In den letzten Wochen haben Kulturschaffende weltweit Position im Israel-Gaza-Krieg bezogen – oft einseitig für die Palästinenser. In einem Brief in der US-Zeitschrift Artforum, den 8'000 Kulturschaffende unterzeichnet haben, ist gar von einem «Genozid» an den Palästinensern die Rede.
Diesen umstrittenen Brief haben auch der designierte Leiter der Kunsthalle Basel und die designierte Direktorin der Kunsthalle Bern unterzeichnet. Stellt sich die Frage: Wie antisemitisch ist die Kunstszene? Die Soziologin Karin Stögner hat zu diesem Thema geforscht.
SRF: Ist es eine Mainstream-Meinung unter Kulturschaffenden, dem Staat Israel «Apartheid» vorzuwerfen?
Karin Stögner: Diese Sichtweise ist in linken Kreisen generell weitverbreitet, nicht nur unter Künstlerinnen und Künstlern. Das heisst nicht, dass alle so denken. Aber diejenigen, die es tun, treten sehr laut in den Vordergrund: Wer sich heute als links, feministisch, antirassistisch versteht, impliziert oft auch eine Palästinasolidarität.

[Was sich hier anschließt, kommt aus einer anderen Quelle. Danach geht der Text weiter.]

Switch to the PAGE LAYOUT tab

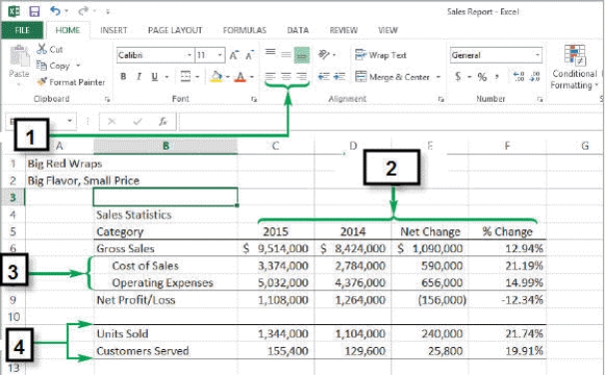[x=175, y=30]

Viele haben keine Ahnung, worum es eigentlich in diesem Konflikt geht.
Diese Solidarität ist aber meist wenig reflektiert: Häufig bringt sie nicht explizit die Solidarität für jene Palästinenserinnen und Palästinenser zum Ausdruck, die gegen die Hamas sind und die sich eine Emanzipation von islamistischen Ideologien wünschen. Stattdessen kippt diese vorgebliche Solidarität in Legitimation islamistischer Gewalt gegen Palästinenserinnen ebenso wie gegen Juden.

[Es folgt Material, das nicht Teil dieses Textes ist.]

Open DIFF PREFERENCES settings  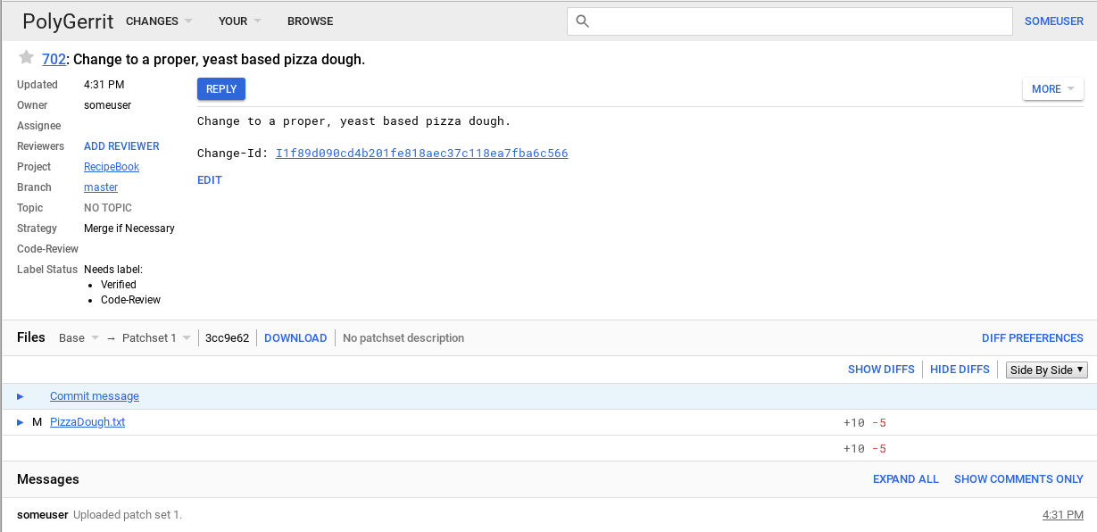pyautogui.click(x=1033, y=337)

Dahinter steht natürlich auch die jahrelange Kampagne der israelfeindlichen BDS-Bewegung (Boykott, Desinvestitionen und Sanktionen), die in linken und feministischen Kreisen sehr breiten Anklang findet.
SRF: Können Sie abschätzen, wie viele von jenen, die jetzt umstrittene offene Briefe unterschreiben, tatsächlich antisemitisch denken?
Das ist schwierig zu beantworten. Es zeigt sich aber, dass viele keine Ahnung haben, worum es in diesem Konflikt eigentlich geht. Sie wissen nicht einmal, welcher «River» gemeint ist, wenn sie skandieren «From The River To The Sea, Palestine Will Be Free».
Juden erfahren, dass jüdische und israelische Leben nicht betrauernswert sind.
Ich denke aber, dass es darauf auch nicht ankommt. Wesentlich ist die Wirkung, die mit solchen Demonstrationen und solchen Erklärungen erzielt wird: Denn die Wirkung auf Jüdinnen und Juden und auf Menschen in Israel ist fatal.
Sie erfahren nämlich, dass ihnen weite Teile der linken Communities, denen sie sich selbst zugerechnet haben, die Solidarität verweigern. Sie erfahren, dass jüdische und israelische Leben nicht betrauernswert sind. Das zeigt sich auch im Schweigen vieler Feministinnen zu den brutalen Vergewaltigungen der Hamas.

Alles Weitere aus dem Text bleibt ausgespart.